The plan was to take an overnight trip as a family to San Francisco once he had earned the BART, San Francisco streetcar and Caltrain levels. We live about a 50-minute drive south in Silicon Valley and walking distance from a Caltrain station. So we planned to walk to the Caltrain, take Caltrain to the BART transfer station at Millbrae, and stay at a hotel walking distance from the Powell BART station on Market street. Then the following day we would ride the San Francisco streetcar on Market street along the Embarcadero.

I found a hotel in the area with an indoor pool (The Intercontinental) and booked us in for one night December 27. Of course we got sick. So I rescheduled for two weeks later. Then we got sick again. So I rescheduled for two weeks after that. That weekend was absolutely pouring rain and I didn’t want to trek and walk in a downpour with two kids so I rescheduled again for mid-February. Then that date came along and my kids had fevers, so I rescheduled it AGAIN for this past week.

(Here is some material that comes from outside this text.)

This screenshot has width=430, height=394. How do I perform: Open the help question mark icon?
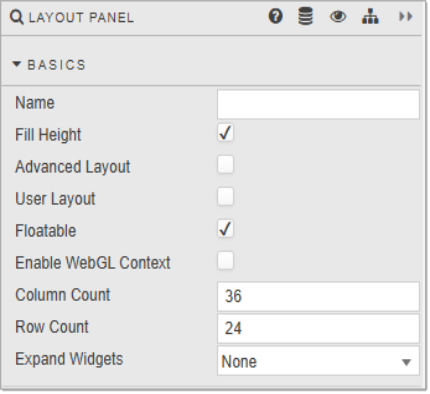(x=276, y=16)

Thankfully because I joined the free IHG rewards program when I booked the hotel and I booked directly through their hotel website rather than a third party site like Expedia or Hotels.com, it was no problem at all to shift the reservation this many times.

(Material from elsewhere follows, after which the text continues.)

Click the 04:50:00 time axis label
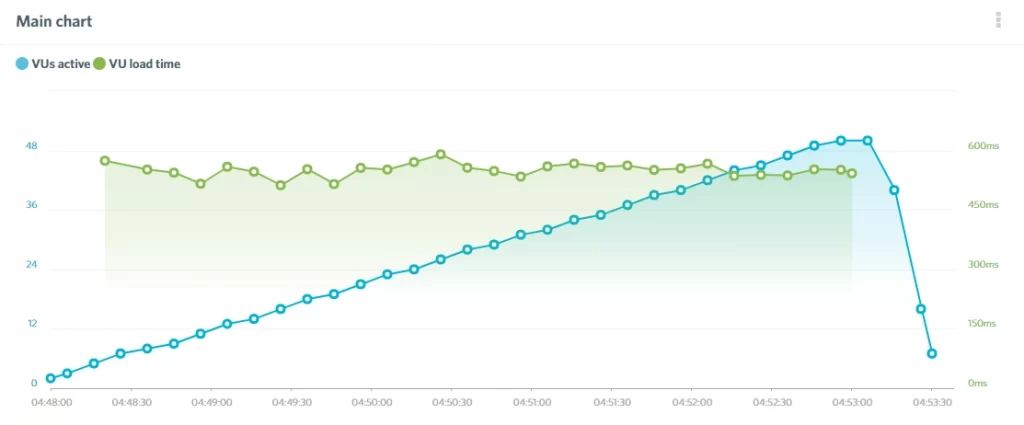The width and height of the screenshot is (1024, 425). pyautogui.click(x=372, y=403)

Finally we set off on our journey on a Saturday morning in late February, walking to the Sunnyvale Caltrain station from our home. We each carried one backpack and my husband had a plastic bag with the kids swim floaties in it. That was it – an overnight trip with the kids with just some small backpacks – it was the lightest I’ve ever traveled since becoming a parent. Finally no stroller, no travel potty, no diapers, no teething rings or pack n’play. What even is this life of freedom?

We transferred to the BART and bought clipper cards to use for the rest of our transit journey.

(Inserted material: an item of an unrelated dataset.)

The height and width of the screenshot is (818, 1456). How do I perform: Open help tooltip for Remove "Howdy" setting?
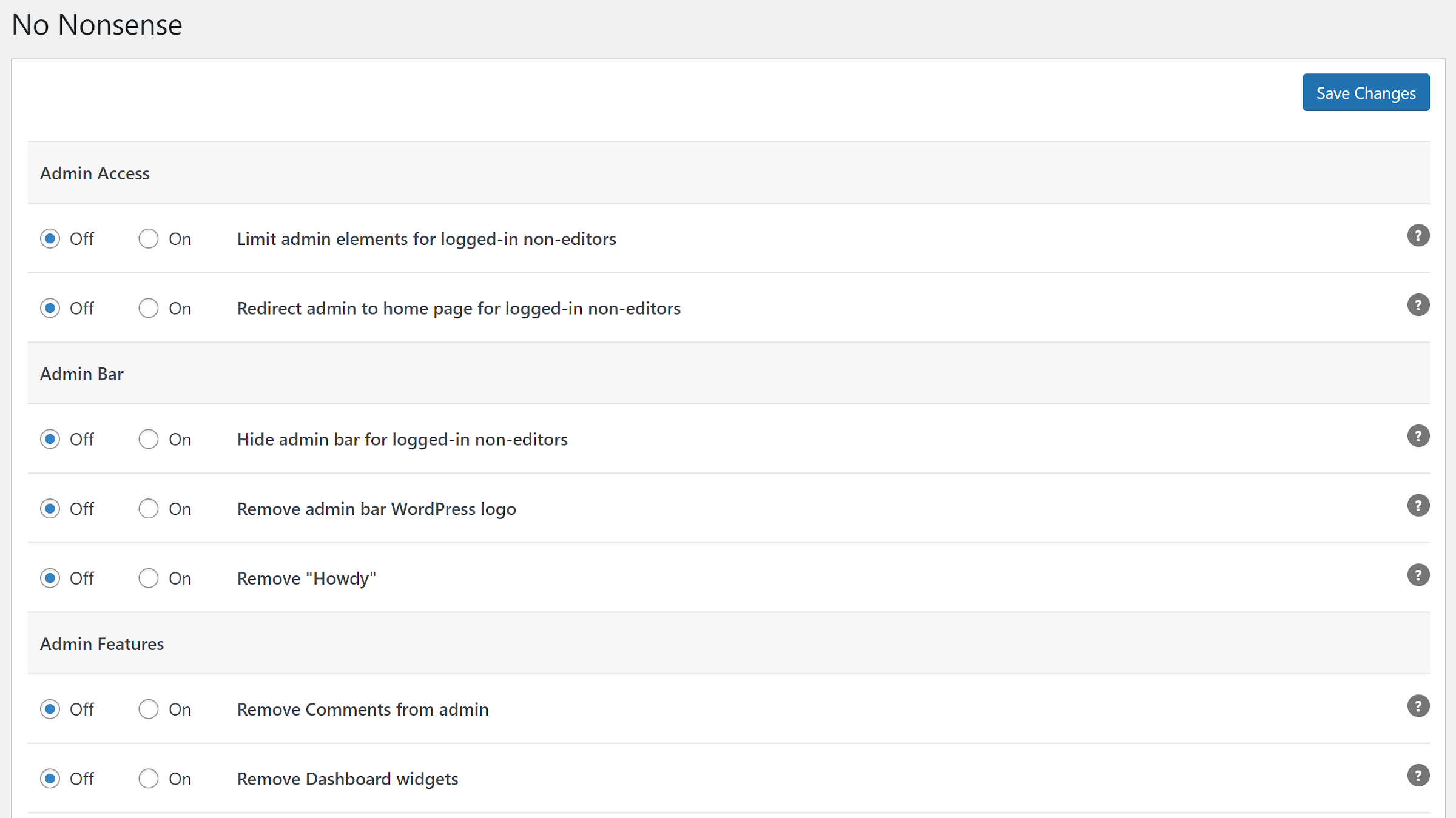(1418, 574)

I’ve had a few people message me asking about my son’s backpack. It is from Amazon.

Sadly the BART has a reputation of being sketchy AF and ridership is way down. I am happy to report that we had no problems, a practically empty car both times we rode the BART and both times our fellow riders seemed to be physically and mentally well. There were several cameras in the cars, signs about the rules for riding, advertisements for how to text the BART police, BART employees around, as well as BART police presence at the stations. I was worried about the BART station at Powell street in SF but other than it smelling like “old oil” (which is how my son described the smell of marijuana) we did not see anything alarming. We thought briefly about trying to use the bathroom there (because 3 year olds can rarely wait), but there was actually a security-manned line for access to the toilets, which I guess is reassuring from a safety perspective but the security guard kind of just gave me a tight-lipped tiny headshake to say “no, trust me, no”. Yeah…on second thought maybe a BART bathroom is not the place for a child.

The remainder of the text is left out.